Before #4970 this STL exception was 'good enough', now it was flagged as unexpected. 😎
As a general idea for consideration: The concrete implementations (for the modes of operation but also other primitives) are anyway hidden in internal headers. So, in theory, we should be able to refactor them using 'static polymorphy' behind the public base class interfaces (similar to pcurves). That way, many algorithm-specific traits (block size, tag length, intrinsic parallelism, ...) could become compile-time constants and thus cheap to access.
Another (completely orthogonal) idea I had while thinking about this PR is that Cipher_Mode was ill-designed and it would have been much better to directly express encryption vs decryption modes in the API, rather than covering both operations with the same API. Since only encryption ever expands, while decryption contracts, likely we could offer dedicated APIs that are simpler for each respective usage.

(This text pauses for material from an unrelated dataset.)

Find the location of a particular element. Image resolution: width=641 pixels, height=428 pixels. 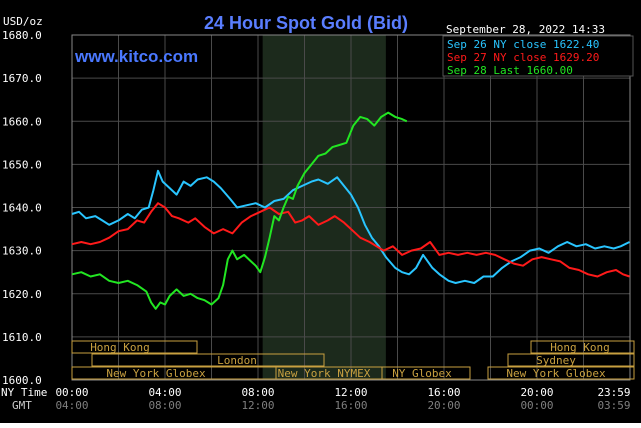

y-axis-unit: USD/oz is located at coordinates (23, 22).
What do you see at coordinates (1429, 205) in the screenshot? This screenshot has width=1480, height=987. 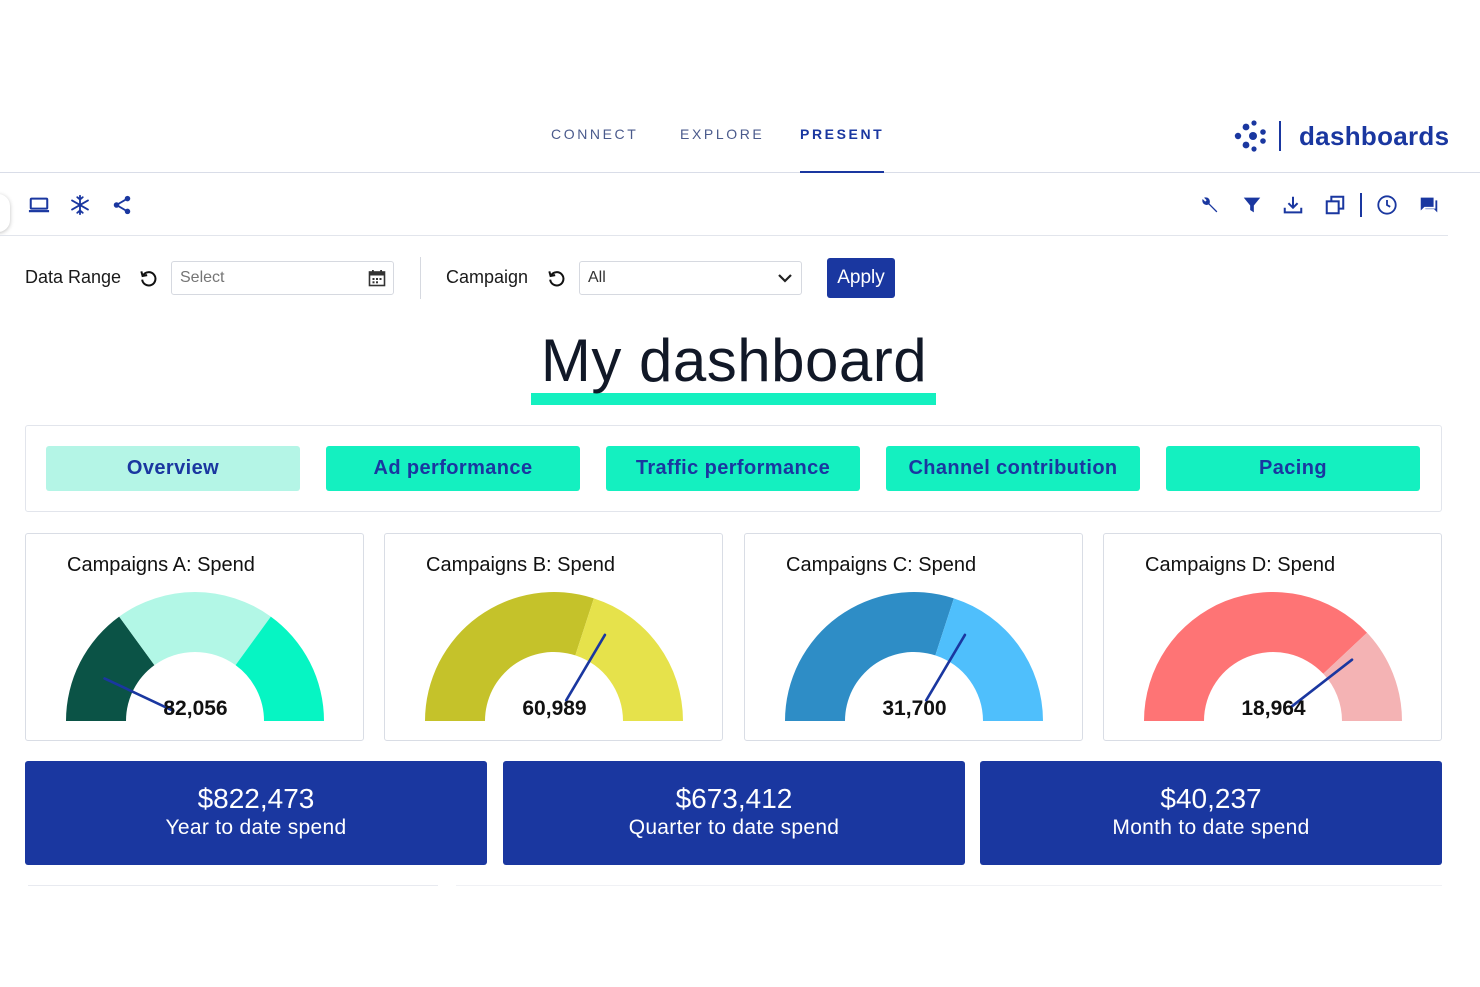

This is still fixable, since happily all of the cipher implementations are themselves private. And at least unlike a refactoring of an existing API like here, it can be done incrementally one mode at a time. But it should probably happen as part of a larger rethink of how cipher operations are expressed (see mistakes.rst)
... it would have been much better to directly express encryption vs decryption modes in the API, rather than covering both operations with the same API. Since only encryption ever expands, while decryption contracts, likely we could offer dedicated APIs that are simpler for each respective usage.
Yes, full ack. I spent the morning trying to come up with a decent public API for a new Cipher_Mode::finish and got lost in the details. From what I saw, those are the complexities it would have to handle (essentially all at once):
- Encryption
- Addition of the tag (usually at the end, but sometimes in the front, e.g. SIV)
- Addition of a padding, or ciphertext-stealing-style finalizations
- Sometimes both, e.g. CBC+MAC respectively MAC+CBC in TLS 1.2
- Decryption
- Reading/Verifying the tag, then removing it
- Reading/Verifying paddings or CTS's, then maybe removing it
- In general, usually mixed with the above
- Buffered modes producing the entire ciphertext at the end, even when using
process()orupdate(), along with padding/tag addition/removal
- Buffered modes producing the entire ciphertext at the end, even when using
At this point, I would probably just expose an equivalent version of finish_msg() for users that want to avoid the allocations/copies (e.g. https://github.com/randombit/botan/issues/4697) that may come with the existing std::vector-based version. It's not very ergonomic but I doubt its going to get much better anyway. And for most people, the existing API is likely just fine for now.
@randombit from my side this is ready to go in. Or am I missing something?